This week’s featured project: Saints and Scholars

12th April 2024

A team of experts on the cults of Christian saints across the medieval Mediterranean — James Corke-Webster at King’s and Anne Alwis at Kent — have proposed a topic for interested applicants called Saints and Scholars: The Development of Byzantine Hagiography. Here they give a litte more information about it:

Hagiographies — the lives of those Christians considered saints — were the most prolific production of the late antique, medieval and Byzantine worlds. But familiarity has bred contempt. Beyond the traditional search for authenticity and more recent mining for social historical information, this vast nexus of intertwined texts and traditions has lain collecting dust. But this very fecundity offers opportunities of which we’re hoping you can take advantage. These hagiographies spread across the entire Mediterranean, from the third century on, morphing and evolving in a wide range of linguistic traditions. Focusing on a particular figure or theme thus provides a contained space within which to explore change across time, and space and language.
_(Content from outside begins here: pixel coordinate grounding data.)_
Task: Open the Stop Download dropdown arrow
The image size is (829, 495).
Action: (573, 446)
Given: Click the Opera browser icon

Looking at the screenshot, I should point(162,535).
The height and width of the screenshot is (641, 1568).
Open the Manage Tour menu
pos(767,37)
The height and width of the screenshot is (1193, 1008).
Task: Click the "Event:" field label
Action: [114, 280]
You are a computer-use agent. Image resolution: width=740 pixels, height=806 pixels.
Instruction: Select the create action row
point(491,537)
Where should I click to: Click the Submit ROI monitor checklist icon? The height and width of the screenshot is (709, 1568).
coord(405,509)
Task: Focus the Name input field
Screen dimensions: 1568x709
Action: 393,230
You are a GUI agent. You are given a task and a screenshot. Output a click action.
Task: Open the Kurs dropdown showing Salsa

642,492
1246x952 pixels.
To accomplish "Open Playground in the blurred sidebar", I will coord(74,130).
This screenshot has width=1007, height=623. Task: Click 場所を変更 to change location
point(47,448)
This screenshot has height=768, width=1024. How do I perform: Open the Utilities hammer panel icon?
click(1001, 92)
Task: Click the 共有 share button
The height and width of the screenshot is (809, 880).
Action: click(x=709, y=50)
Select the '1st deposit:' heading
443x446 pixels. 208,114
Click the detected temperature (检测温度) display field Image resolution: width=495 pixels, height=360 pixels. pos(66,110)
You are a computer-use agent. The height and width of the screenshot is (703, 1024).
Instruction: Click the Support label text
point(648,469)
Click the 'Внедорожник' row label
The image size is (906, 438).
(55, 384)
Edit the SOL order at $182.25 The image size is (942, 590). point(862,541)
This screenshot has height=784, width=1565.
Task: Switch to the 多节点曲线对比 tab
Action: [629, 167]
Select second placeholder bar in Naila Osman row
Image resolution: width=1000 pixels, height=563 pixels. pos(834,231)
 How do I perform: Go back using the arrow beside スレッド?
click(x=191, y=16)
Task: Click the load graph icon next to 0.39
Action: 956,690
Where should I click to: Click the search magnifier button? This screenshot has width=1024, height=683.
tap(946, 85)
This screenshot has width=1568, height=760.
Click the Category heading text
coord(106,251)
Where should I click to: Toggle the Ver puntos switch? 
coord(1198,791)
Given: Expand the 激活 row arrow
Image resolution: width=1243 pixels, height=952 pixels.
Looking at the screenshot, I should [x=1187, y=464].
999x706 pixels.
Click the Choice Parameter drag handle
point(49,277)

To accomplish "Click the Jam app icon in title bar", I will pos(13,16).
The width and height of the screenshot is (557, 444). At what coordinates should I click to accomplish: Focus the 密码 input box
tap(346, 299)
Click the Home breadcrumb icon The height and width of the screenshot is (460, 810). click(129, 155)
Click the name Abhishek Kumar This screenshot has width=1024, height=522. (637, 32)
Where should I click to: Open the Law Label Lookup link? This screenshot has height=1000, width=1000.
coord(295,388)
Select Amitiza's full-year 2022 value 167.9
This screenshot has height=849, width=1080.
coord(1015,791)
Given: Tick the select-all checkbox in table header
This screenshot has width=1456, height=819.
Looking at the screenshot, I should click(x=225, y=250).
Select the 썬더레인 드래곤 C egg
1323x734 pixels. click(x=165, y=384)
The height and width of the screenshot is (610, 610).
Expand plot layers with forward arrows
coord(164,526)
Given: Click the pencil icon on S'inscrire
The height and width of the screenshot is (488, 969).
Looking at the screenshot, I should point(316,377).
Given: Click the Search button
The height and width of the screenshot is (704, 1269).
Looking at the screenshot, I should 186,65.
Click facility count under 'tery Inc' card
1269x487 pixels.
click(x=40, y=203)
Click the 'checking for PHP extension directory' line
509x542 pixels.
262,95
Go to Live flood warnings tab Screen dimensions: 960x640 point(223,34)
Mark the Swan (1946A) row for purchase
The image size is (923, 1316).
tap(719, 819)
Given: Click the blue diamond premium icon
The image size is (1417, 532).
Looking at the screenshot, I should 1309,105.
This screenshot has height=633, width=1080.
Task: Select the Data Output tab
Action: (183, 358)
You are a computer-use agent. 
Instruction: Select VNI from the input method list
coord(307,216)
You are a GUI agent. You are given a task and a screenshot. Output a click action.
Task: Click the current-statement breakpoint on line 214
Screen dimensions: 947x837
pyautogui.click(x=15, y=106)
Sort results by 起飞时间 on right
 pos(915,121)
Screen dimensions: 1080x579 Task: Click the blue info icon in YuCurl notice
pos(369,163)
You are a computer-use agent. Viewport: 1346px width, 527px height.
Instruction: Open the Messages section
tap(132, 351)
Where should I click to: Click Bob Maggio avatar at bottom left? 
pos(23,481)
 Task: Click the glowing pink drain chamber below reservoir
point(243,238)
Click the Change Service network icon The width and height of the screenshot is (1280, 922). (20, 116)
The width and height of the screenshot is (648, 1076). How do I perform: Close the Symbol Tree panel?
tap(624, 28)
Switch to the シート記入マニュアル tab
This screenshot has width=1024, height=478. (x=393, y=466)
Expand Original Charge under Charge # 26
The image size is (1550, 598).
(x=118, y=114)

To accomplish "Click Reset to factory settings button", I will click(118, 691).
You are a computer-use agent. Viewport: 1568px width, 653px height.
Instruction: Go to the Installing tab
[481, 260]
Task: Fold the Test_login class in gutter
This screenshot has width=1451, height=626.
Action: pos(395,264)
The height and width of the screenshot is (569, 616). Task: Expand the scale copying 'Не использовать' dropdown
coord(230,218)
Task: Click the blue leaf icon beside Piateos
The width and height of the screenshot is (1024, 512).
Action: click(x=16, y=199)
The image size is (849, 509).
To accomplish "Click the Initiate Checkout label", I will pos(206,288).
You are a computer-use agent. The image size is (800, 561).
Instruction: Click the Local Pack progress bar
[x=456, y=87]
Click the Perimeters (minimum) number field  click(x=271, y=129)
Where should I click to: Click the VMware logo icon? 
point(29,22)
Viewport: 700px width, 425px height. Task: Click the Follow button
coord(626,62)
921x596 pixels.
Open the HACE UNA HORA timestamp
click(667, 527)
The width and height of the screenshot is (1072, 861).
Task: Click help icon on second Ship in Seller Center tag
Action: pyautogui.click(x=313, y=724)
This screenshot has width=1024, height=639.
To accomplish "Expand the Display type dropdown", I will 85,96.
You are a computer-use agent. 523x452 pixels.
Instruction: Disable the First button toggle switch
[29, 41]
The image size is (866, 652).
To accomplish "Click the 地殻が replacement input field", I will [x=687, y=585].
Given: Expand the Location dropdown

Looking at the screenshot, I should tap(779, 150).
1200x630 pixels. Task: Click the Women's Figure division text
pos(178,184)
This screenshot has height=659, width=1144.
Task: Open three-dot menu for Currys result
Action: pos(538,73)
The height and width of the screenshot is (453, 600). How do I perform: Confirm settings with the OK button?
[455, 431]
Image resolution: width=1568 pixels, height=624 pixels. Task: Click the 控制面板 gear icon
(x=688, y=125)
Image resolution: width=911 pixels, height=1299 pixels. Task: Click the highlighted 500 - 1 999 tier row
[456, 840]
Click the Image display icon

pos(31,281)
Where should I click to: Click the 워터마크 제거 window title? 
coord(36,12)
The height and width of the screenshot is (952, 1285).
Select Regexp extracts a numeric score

Moreover, the preservation of these tales in physical manuscripts, too often not considered as material objects, means that they also offers a contained space to investigate changing technologies of knowledge across the same variables. We want candidates to bring us ideas for focused projects within the deliberately broad scope we’ve mapped out, which combine these two dimensions, and thus make innovative use of the hagiography to enhance our understanding of the late antique, medieval, and Byzantine worlds more broadly. Some experience with working with literary texts from these periods would be useful, as would any experience with palaeography, but training will be offered in both.